L’Entreprise de déconstruction théotechnique de Fabien Zocco
Réalisée en 2016 au Fresnoy, L’Entreprise de déconstruction théotechnique a été présentée en 2018 au Centquatre, dans le cadre de la Biennale Nemo, et cette année au Pearl Art Museum, à Shanghai, à l’occasion de (Re)Model the World. L’installation générative et robotique, incluant huit smartphones, propose une réécriture de la Bible par une succession d’algorithmes. Les phrases produites par la machine sont ensuite énoncées dans l’espace d’exposition par les appareils mobiles. L’Entreprise de déconstruction théotechnique est la première pièce de Fabien Zocco qui intègre du geste sans pour autant abandonner la préoccupation majeure de l’artiste, le langage. L’idée de réaliser une pièce chorale avec des objets parlant ou chantant planait dans son esprit depuis longtemps, quand son parcours au Fresnoy lui offrit l’occasion de la réaliser.
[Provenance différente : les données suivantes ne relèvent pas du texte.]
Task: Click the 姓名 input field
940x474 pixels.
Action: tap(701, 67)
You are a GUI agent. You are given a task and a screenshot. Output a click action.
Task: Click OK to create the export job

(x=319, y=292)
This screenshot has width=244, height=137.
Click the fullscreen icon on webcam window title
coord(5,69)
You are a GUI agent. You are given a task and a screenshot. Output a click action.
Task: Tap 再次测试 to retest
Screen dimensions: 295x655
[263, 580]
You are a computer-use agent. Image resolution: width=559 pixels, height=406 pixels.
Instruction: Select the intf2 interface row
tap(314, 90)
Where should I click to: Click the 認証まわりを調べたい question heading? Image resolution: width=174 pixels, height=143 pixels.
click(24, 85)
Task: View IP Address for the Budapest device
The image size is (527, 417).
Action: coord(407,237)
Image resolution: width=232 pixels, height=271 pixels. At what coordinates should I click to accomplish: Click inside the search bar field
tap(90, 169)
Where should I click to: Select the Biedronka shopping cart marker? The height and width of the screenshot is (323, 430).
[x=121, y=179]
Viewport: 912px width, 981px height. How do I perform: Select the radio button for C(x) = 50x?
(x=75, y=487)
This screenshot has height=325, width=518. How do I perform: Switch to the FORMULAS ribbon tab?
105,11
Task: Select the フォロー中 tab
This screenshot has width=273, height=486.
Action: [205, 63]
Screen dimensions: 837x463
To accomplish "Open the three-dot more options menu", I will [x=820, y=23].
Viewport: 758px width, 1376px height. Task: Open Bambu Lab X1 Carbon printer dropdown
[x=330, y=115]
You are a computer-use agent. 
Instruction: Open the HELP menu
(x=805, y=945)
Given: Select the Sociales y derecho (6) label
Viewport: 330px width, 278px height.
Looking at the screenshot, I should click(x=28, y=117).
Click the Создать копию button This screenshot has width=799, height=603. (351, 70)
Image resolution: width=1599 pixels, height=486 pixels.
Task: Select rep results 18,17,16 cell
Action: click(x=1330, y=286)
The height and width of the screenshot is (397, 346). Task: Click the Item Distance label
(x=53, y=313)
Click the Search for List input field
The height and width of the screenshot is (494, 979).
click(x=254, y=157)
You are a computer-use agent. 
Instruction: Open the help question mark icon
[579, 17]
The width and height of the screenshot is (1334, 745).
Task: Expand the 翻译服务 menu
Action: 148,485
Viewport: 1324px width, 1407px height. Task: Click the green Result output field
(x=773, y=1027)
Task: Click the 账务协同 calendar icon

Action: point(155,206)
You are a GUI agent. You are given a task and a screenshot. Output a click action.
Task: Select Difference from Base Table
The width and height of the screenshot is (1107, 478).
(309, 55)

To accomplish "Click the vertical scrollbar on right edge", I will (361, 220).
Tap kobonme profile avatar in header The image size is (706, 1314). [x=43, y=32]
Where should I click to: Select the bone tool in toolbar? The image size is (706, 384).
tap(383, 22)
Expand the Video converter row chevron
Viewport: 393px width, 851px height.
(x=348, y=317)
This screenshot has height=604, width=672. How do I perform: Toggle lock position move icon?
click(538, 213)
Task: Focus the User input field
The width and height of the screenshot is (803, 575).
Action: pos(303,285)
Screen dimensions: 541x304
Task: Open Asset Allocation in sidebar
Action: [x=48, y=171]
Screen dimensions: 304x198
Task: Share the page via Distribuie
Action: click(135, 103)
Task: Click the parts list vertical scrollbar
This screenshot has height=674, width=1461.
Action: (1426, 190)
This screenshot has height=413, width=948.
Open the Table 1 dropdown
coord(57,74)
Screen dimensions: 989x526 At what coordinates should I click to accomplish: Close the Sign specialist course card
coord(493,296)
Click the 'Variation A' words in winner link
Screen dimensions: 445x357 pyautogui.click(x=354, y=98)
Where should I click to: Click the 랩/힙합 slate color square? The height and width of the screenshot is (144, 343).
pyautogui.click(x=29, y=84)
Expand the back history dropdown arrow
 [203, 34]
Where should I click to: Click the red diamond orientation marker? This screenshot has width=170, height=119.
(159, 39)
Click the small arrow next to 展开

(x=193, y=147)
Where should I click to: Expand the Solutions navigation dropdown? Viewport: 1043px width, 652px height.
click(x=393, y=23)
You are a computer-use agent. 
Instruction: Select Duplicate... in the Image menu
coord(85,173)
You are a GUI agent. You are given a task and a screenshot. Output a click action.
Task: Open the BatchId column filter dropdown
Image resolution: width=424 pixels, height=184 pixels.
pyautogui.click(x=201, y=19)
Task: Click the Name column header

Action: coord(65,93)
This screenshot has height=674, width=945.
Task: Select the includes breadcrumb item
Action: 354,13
Après s’être attaqué à l’Ulysse de Joyce, l’artiste se laisse tenter par la Bible. « Le livre avec un grand “L”. Le Verbe couché sur papier. Pourquoi le choisir ? J’ai été éduqué dans la foi catholique mais je ne suis pas croyant. Cependant, culturellement, ce texte m’intéresse. Il est fondateur du rapport à l’écriture en Occident, au même titre que l’Iliade ou l’Odyssée d’Homère. Ces épopées procèdent de traditions orales, transmises sur de longues périodes pour ensuite être rédigées vraisemblablement par plusieurs auteurs-compilateurs. Elles participent d’une sorte de geste, un peu comme les sagas dans les cultures nordiques, qui réunissaient une société autour de récits, vecteurs d’un ciment socio-culturel. » S’attaquer à un tel monument n’était pas chose aisée, d’autant que Fabien Zocco aime allier les préoccupations les unes aux autres et souhaitait s’intéresser aussi à l’objet téléphone, né au XIXe siècle et lié à la spectralité.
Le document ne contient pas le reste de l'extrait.